Directions:
In the mailing-list post below, which CRAN package contains the file with fast two-argument versions of pmin() and pmax()?

━━ Selected text

[R] Timings of function execution in R [was Re: R in Industry]

Fri Feb 9 10:24:55 CET 2007

>>>>> "Ravi" == Ravi Varadhan <rvaradhan at jhmi.edu>
>>>>>     on Thu, 8 Feb 2007 18:41:38 -0500 writes:

    Ravi> Hi,
    Ravi> "greaterOf" is indeed an interesting function.  It is much faster than the
    Ravi> equivalent R function, "pmax", because pmax does a lot of checking for
    Ravi> missing data and for recycling.  Tom Lumley suggested a simple function to
    Ravi> replace pmax, without these checks, that is analogous to greaterOf, which I
    Ravi> call fast.pmax.  

    Ravi> fast.pmax <- function(x,y) {i<- x<y; x[i]<-y[i]; x}

    Ravi> Interestingly, greaterOf is even faster than fast.pmax, although you have to
    Ravi> be dealing with very large vectors (O(10^6)) to see any real difference.

Yes. Indeed, I have a file, first version dated from 1992
where I explore the "slowness" of pmin() and pmax() (in S-plus
3.2 then). I had since added quite a few experiments and versions to that
file in the past.

As consequence, in the robustbase CRAN package (which is only a bit
more than a year old though), there's a file, available as
  https://svn.r-project.org/R-packages/robustbase/R/Auxiliaries.R
with the very simple content {note line 3 !}:

-------------------------------------------------------------------------
### Fast versions of pmin() and pmax() for 2 arguments only:

### FIXME: should rather add these to R
pmin2 <- function(k,x) (x+k - abs(x-k))/2
pmax2 <- function(k,x) (x+k + abs(x-k))/2
-------------------------------------------------------------------------

{the "funny" argument name 'k' comes from the use of these to
 compute Huber's psi() fast :

  psiHuber <- function(x,k)  pmin2(k, pmax2(- k, x))
  curve(psiHuber(x, 1.35), -3,3, asp = 1)
}

One point *is* that I think proper function names would be pmin2() and
pmax2() since they work with exactly 2 arguments,
whereas IIRC the feature to work with '...' is exactly the
reason that pmax() and pmin() are so much slower.

I've haven't checked if Gabor's 
     pmax2.G <- function(x,y) {z <- x > y; z * (x-y) + y}
is even faster than the abs() using one.
It may have the advantage of giving *identical* results (to the
last bit!)  to pmax()  which my version does not --- IIRC the
only reason I did not follow my own 'FIXME' above.

I  had then planned to implement pmin2() and pmax2() in C code, trivially,
and and hence get identical (to the last bit!) behavior as
pmin()/pmax(); but I now tend to think that the proper approach is to
code pmin() and pmax() via .Internal() and hence C code ...

[Not before DSC and my vacations though!!]

Martin Maechler, ETH Zurich

━━━━
━━ Given records

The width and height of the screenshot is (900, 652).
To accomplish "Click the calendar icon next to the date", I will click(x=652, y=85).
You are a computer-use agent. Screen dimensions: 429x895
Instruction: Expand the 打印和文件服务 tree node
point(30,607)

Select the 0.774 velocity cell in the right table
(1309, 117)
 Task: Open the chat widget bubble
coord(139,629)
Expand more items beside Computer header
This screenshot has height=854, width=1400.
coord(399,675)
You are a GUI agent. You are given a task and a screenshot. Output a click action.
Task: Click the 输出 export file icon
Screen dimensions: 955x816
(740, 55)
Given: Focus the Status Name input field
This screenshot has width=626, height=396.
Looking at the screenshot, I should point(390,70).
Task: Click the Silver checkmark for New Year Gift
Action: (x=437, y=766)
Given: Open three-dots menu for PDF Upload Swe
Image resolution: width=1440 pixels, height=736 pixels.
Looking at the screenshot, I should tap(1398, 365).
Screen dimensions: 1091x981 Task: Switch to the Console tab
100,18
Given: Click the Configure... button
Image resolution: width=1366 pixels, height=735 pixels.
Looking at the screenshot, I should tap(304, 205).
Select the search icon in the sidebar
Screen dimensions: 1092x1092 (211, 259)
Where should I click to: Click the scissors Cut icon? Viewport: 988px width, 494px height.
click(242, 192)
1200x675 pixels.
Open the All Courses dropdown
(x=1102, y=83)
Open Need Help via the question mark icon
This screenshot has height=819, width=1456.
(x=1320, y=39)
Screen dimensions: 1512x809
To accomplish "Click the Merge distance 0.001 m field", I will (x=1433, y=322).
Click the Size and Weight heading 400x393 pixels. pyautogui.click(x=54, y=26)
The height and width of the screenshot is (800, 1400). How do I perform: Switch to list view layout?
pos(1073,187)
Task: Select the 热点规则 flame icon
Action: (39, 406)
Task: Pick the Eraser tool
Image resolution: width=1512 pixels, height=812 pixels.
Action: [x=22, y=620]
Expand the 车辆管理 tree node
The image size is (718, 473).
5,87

━━━━

Answer to this task:
The robustbase package.